WHAT YOU SHOULD DO: Everything in the listing must be transcribed exactly, from the first line to the last.

● ● ● ●

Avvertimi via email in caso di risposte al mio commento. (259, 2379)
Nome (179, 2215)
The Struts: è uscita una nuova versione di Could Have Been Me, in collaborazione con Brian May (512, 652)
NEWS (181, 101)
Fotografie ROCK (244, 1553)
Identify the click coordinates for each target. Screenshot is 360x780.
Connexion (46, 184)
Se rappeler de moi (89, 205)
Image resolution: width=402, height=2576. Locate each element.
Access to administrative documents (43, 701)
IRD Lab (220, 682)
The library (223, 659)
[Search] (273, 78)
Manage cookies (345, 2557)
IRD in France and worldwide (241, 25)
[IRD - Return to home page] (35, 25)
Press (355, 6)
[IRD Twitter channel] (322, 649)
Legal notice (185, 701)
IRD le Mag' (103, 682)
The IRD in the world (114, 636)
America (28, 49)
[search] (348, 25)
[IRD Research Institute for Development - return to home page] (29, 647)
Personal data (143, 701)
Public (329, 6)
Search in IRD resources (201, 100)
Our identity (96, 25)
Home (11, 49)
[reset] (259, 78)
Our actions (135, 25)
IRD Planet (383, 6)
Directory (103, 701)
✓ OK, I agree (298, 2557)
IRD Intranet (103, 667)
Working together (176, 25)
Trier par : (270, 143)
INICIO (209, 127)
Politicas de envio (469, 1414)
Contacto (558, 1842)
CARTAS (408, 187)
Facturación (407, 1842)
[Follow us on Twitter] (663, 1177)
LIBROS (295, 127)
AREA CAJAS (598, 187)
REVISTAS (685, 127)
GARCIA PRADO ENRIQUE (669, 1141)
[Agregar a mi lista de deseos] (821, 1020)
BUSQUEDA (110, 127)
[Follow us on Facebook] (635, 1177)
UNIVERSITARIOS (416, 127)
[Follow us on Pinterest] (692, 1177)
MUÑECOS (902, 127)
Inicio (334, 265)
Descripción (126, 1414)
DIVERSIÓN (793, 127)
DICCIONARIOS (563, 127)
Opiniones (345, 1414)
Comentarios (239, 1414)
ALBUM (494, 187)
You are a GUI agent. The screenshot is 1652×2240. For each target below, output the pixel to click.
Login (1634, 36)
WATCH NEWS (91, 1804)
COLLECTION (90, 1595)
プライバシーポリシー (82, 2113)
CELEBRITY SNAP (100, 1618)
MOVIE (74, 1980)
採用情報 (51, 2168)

● ● ● ●

TASK RESPONSE:
Avvertimi via email in caso di risposte al mio commento. (259, 2379)
Nome (179, 2215)
The Struts: è uscita una nuova versione di Could Have Been Me, in collaborazione con Brian May (512, 652)
NEWS (181, 101)
Fotografie ROCK (244, 1553)
Identify the click coordinates for each target. Screenshot is 360x780.
Connexion (46, 184)
Se rappeler de moi (89, 205)
Image resolution: width=402, height=2576. Locate each element.
Access to administrative documents (43, 701)
IRD Lab (220, 682)
The library (223, 659)
[Search] (273, 78)
Manage cookies (345, 2557)
IRD in France and worldwide (241, 25)
[IRD - Return to home page] (35, 25)
Press (355, 6)
[IRD Twitter channel] (322, 649)
Legal notice (185, 701)
IRD le Mag' (103, 682)
The IRD in the world (114, 636)
America (28, 49)
[search] (348, 25)
[IRD Research Institute for Development - return to home page] (29, 647)
Personal data (143, 701)
Public (329, 6)
Search in IRD resources (201, 100)
Our identity (96, 25)
Home (11, 49)
[reset] (259, 78)
Our actions (135, 25)
IRD Planet (383, 6)
Directory (103, 701)
✓ OK, I agree (298, 2557)
IRD Intranet (103, 667)
Working together (176, 25)
Trier par : (270, 143)
INICIO (209, 127)
Politicas de envio (469, 1414)
Contacto (558, 1842)
CARTAS (408, 187)
Facturación (407, 1842)
[Follow us on Twitter] (663, 1177)
LIBROS (295, 127)
AREA CAJAS (598, 187)
REVISTAS (685, 127)
GARCIA PRADO ENRIQUE (669, 1141)
[Agregar a mi lista de deseos] (821, 1020)
BUSQUEDA (110, 127)
[Follow us on Facebook] (635, 1177)
UNIVERSITARIOS (416, 127)
[Follow us on Pinterest] (692, 1177)
MUÑECOS (902, 127)
Inicio (334, 265)
Descripción (126, 1414)
DIVERSIÓN (793, 127)
DICCIONARIOS (563, 127)
Opiniones (345, 1414)
Comentarios (239, 1414)
ALBUM (494, 187)
You are a GUI agent. The screenshot is 1652×2240. For each target below, output the pixel to click.
Login (1634, 36)
WATCH NEWS (91, 1804)
COLLECTION (90, 1595)
プライバシーポリシー (82, 2113)
CELEBRITY SNAP (100, 1618)
MOVIE (74, 1980)
採用情報 (51, 2168)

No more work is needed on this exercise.